Extracellular potassium activity and axonal conduction in spinal cord of the myelin-deficient mutant rat

Abstract

We recorded somatosensory evoked potentials (SEPs), extracellular K + ionic activity ([K +] e), and K + clearance rates in the spinal cords of 14 myelin-deficient mutant rats and 16 normal male littermates at 16–41 days after birth. Tested under pentobarbital anesthesia (25 mg/kg ip) and hypothermic conditions (32–34°C), myelin-deficient rats had longer cortical SEP latencies (67 ± 20 ms) compared to those in normal siblings (48 ± 15 ms; P < 0.05).

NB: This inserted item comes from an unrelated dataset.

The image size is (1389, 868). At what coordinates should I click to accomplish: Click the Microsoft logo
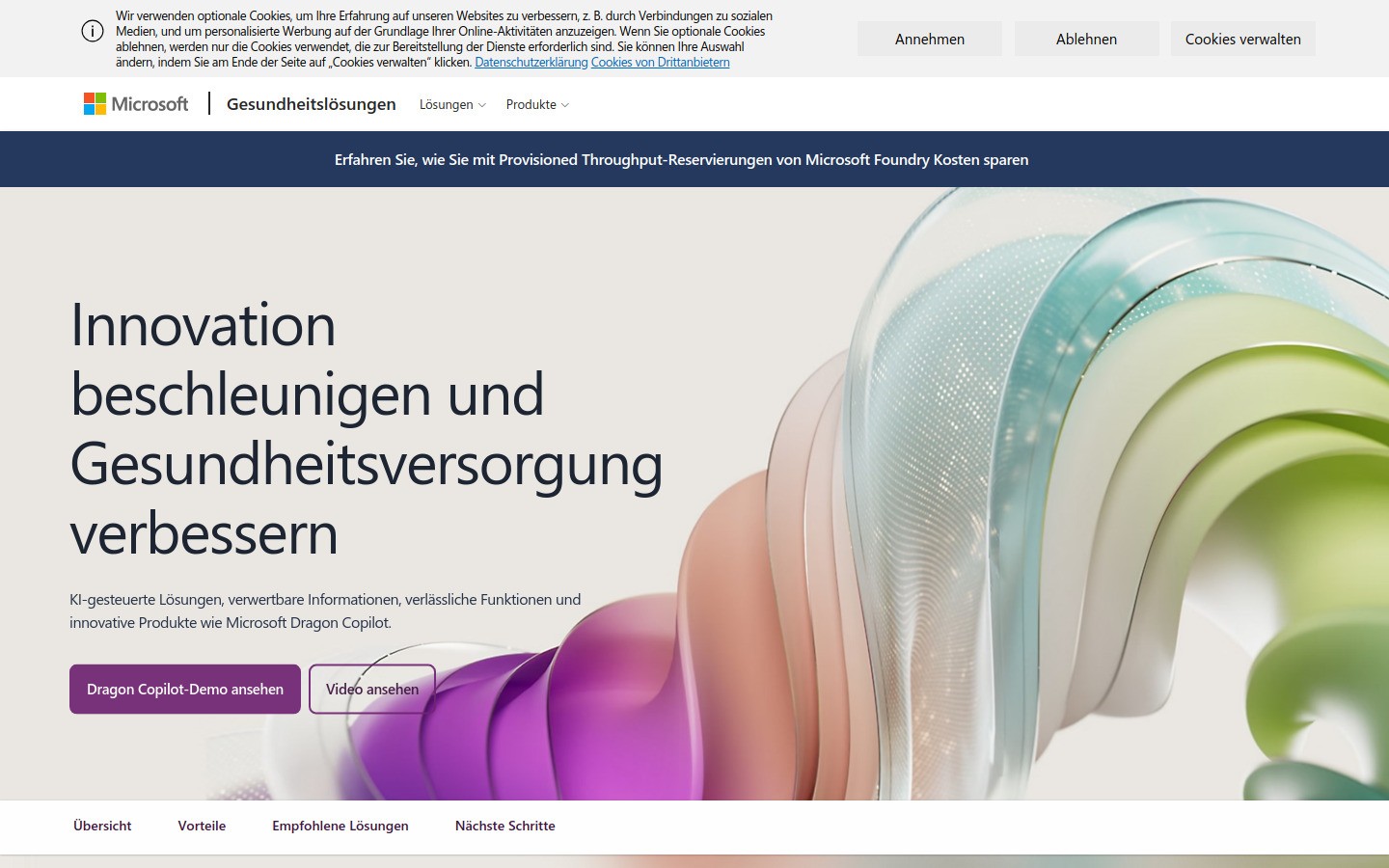pos(135,103)
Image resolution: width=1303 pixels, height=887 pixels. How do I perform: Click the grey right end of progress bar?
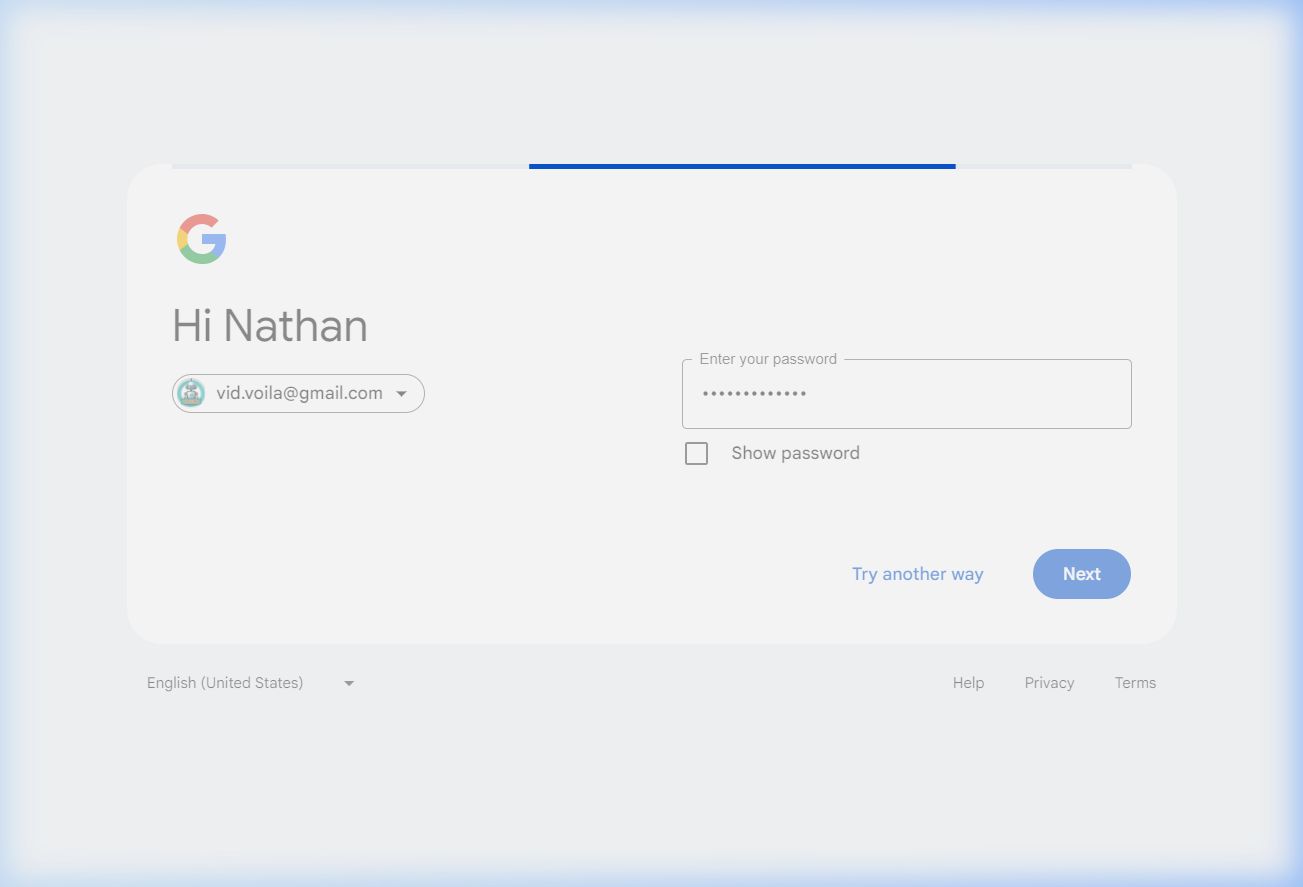coord(1043,166)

Mean baseline [K +] e levels were 2.6 ± 0.5 m M in myelin-deficient rats and 2.6 ± 0.8 m M in normal siblings. Clearance times of KCl solutions injected into the spinal cord were biphasic and exponential. The mean initial and secondary exponential half-times were 1.0 ± 0.5 and 2.7 ± 1.7 min for myelin-deficient rats and 0.8 ± 0.4 and 3.8 ± 3.2 min for normal siblings. Repetitive sciatic nerve stimulation (2–20 Hz, 2- to 6-s trains) produced 1–3 m M transient [K +] e rises in thoracic and lumbar cords of myelin-deficient rats. The [K +] e rises were largest in the dorsal spinal cord at 200–500 μm depth. The normal siblings had smaller or no stimulus-induced [K +] e rises. In myelindeficient rats, injection of 1 m M 4-aminopyridine (4-AP) solution into the thoracic spinal cord completely suppressed the stimulus-induced [K +] e and markedly increased spinal and cortical SEP amplitudes for several hours. In the normal siblings, the 4-AP injections transiently blocked spinal conduction for 20–30 min but thereafter enhanced cortical SEP amplitudes for 2–3 h. We conclude that sciatic nerve stimulation produces spinal cord [K +] e rises in myelin-deficient rat larger than those in the normal siblings, that the [K +] e transients represent increased K + release rather than impaired K + clearance, and that the K + ions come from 4-AP blockable sources.